I have been so tired of going back and forth with this idea of growing up. I've beaten my dead horse long enough. I know others are desperate to hear me sing a new song, one in which the chorus is not filled with an occasional melody of doubt and mistrust. Rhetorical questions race through my mind as I talk things over with Him... Are You big enough to really change me? Are You big enough to take me out of this pattern, or is this something that I am going to keep battling for the rest of my life? Why can't I apply the same faith I had on that day I decided to move to China to the daily heart, soul and mind struggles here?.........(sigh). I sometimes feel that the girl you are prying for is not the same as the girl who is speaking to you through her words. Yet, even though I feel this way, and even though I move from the hand of my G-d sometimes, He does not move...
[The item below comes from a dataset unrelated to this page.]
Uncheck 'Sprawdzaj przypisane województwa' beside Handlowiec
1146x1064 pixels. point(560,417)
Here is my problem: I do not receive, because I do not believe. "If any of you lacks wisdom, he should ask (Him) who gives generously to all without finding fault, and it will be given to him. But when he asks, he must believe and not doubt, because he who doubts is like the wave of the sea, blown and tossed about by the wind. That man should not think he will receive anything from the Lrd; he is a double-minded man, unstable in all he does." James 1:5-8
It's getting harder as I move closer to my vision.
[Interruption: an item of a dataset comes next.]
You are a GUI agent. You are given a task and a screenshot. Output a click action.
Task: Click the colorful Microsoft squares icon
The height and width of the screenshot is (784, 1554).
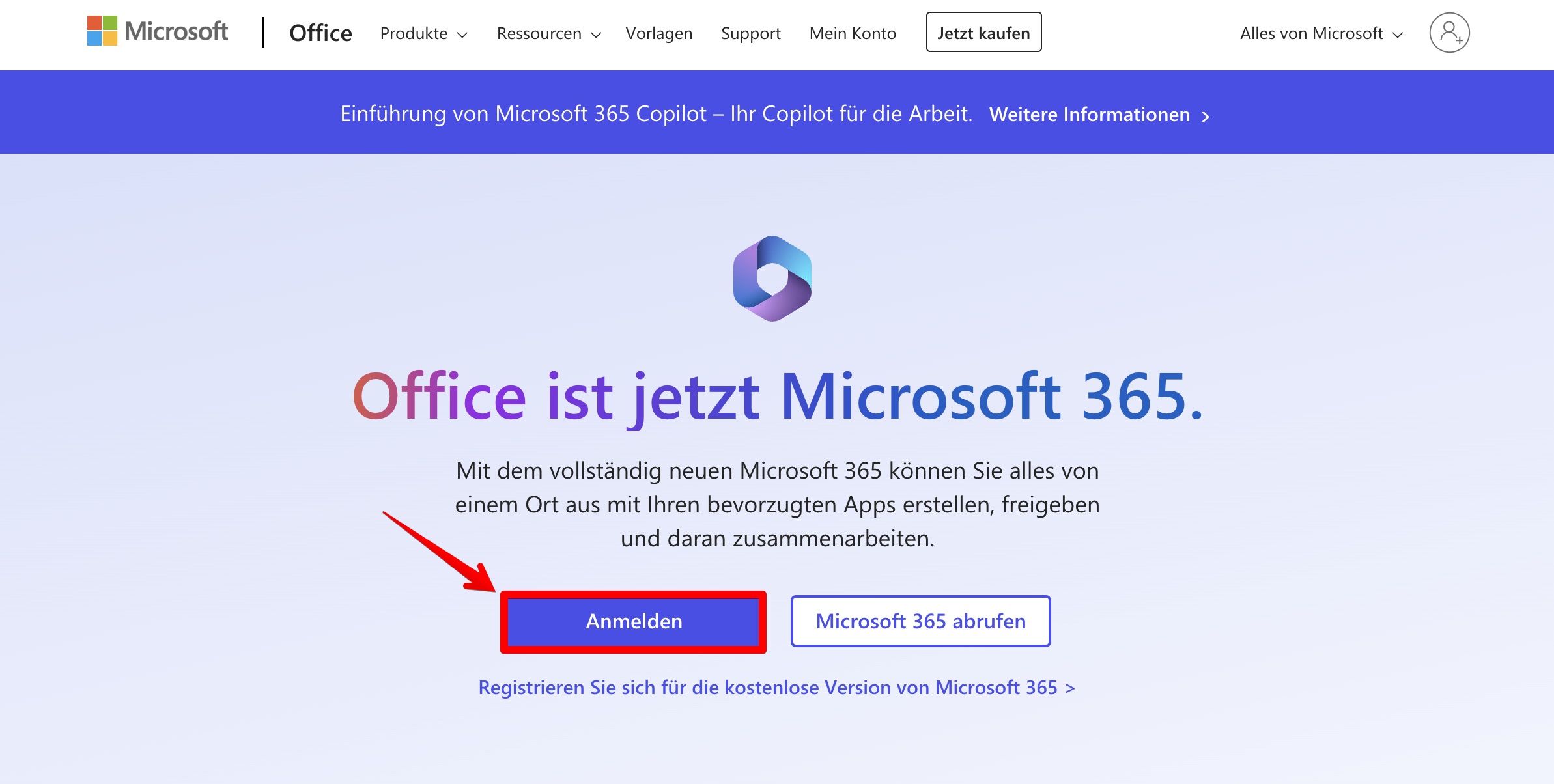101,30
I must live by revelation and not reaction.
The rest of I Corinthians 13 says, "Now we see but a poor reflection as in a mirror; then we shall see face to face. Now I know in part; then I shall know fully, even as I am fully known."
It's awesome to see here that what we know now is nothing in comparison to what we will know once we see our Maker face to face. Our trials, our disasters, our mistakes will be as nothing in light of Him. Our small vision that He has entrusted us with, because He loves us that much, will make much more sense on the Day of Completion than it does now. This expansion, these growing pains, are all worth it, though I do not fully know today my greater purpose, nor understand why He has chosen me. But like the end of the verse says, I am fully known. G-d knows what He is doing, so ironically in answer to my rhetorical questions, YES. YES He is big enough. All of this is for His glory and His praise because he is worthy of my everything.
"For the message of the cross is foolishness to those who are perishing, but to us who are being saved it is the power of Gd." I Corinthians 1:18.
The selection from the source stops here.